* _WHAT YOU HAVE TO DO_: Go through the lines below. Copy those with "option".

* _SUPPLIED RECORDS_:

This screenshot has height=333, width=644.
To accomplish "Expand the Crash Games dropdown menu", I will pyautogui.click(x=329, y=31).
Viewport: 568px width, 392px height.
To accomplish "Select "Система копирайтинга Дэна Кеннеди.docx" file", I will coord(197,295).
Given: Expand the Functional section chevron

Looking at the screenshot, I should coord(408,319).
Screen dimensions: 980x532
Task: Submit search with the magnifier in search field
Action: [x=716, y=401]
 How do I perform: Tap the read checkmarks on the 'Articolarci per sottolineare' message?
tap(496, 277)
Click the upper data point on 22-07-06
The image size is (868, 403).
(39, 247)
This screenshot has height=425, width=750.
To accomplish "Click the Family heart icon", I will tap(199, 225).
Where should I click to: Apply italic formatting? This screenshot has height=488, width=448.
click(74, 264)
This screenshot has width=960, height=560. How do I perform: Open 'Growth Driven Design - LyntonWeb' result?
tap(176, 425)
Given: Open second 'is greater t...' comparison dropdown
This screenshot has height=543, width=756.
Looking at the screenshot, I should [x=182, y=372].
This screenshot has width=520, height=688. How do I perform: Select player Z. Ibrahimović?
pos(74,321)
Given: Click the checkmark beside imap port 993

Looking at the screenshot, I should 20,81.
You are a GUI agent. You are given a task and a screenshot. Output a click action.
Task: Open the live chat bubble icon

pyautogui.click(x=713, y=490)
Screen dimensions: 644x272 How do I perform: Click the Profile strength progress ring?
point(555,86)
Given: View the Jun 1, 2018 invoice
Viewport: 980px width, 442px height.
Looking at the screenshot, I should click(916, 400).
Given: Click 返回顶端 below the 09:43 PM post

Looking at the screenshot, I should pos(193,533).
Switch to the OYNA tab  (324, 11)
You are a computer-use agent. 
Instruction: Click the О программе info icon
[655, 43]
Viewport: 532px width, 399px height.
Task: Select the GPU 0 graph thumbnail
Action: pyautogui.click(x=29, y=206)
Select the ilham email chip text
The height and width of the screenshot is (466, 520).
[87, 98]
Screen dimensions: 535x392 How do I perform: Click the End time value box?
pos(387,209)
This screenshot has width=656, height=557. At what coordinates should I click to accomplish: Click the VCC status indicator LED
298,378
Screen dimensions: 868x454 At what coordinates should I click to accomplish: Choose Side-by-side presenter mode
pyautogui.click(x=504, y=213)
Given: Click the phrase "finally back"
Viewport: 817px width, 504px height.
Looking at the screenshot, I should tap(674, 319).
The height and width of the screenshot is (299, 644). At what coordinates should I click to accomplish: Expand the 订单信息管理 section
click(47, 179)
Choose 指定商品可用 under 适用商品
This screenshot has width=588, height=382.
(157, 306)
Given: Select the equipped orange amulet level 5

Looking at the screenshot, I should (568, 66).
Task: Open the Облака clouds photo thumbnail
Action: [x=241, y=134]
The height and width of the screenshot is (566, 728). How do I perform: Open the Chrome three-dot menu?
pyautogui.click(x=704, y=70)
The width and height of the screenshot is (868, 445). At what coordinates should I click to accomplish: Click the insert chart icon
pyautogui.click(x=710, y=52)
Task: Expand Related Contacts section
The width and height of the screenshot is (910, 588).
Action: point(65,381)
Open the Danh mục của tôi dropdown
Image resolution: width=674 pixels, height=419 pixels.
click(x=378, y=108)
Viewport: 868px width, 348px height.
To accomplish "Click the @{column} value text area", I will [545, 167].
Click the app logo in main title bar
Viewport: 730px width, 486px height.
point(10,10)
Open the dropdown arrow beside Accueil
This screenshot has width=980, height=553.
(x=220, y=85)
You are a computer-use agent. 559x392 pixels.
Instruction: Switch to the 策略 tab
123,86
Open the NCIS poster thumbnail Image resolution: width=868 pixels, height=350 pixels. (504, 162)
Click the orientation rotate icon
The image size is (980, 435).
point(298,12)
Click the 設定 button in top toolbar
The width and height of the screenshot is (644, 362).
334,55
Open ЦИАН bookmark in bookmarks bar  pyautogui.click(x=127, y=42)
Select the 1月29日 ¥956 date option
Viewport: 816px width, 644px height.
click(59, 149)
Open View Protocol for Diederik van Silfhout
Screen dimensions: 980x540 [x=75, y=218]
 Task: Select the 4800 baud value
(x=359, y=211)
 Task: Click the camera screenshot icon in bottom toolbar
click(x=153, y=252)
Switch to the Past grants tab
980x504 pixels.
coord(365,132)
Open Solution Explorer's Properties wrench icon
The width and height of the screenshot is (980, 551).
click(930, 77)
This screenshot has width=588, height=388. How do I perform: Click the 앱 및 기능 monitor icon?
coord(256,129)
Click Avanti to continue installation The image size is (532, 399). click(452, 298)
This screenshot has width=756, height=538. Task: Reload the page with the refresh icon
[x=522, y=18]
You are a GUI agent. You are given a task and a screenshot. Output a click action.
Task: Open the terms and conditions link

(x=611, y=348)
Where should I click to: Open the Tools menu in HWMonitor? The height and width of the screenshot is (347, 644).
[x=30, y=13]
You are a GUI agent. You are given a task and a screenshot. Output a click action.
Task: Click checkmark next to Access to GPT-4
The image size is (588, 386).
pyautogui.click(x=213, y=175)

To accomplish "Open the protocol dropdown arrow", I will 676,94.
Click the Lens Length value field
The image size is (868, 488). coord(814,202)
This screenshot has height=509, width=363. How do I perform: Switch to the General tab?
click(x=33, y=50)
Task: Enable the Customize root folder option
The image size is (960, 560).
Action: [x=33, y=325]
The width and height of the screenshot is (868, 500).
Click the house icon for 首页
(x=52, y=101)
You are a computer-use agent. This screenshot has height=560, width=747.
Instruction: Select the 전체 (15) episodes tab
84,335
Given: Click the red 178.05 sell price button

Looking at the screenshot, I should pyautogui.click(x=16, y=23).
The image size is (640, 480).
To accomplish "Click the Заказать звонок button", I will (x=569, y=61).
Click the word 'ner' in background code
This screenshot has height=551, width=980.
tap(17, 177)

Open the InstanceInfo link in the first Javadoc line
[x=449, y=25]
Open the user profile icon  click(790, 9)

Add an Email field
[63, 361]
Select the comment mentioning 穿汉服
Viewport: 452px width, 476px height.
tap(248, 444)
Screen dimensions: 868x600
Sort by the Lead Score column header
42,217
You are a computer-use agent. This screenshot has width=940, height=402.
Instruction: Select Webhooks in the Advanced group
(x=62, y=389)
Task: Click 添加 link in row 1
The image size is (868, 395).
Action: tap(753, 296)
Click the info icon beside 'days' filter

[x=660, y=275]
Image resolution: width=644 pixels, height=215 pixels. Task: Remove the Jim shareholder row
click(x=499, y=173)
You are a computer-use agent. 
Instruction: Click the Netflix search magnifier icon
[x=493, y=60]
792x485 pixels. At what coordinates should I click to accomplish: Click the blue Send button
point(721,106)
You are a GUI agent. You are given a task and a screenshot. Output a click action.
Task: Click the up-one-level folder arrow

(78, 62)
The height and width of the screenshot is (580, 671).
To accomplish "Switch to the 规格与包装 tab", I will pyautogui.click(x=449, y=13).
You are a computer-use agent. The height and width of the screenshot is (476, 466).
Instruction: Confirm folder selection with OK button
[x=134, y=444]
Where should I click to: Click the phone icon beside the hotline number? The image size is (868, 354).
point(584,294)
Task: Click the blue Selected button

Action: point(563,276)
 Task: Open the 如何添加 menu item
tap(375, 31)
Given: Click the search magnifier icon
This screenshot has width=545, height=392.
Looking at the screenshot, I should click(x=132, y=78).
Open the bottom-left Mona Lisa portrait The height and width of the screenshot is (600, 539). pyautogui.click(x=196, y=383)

* _ANSWER TO THE EXERCISE_:
Select the 1月29日 ¥956 date option
Task: Enable the Customize root folder option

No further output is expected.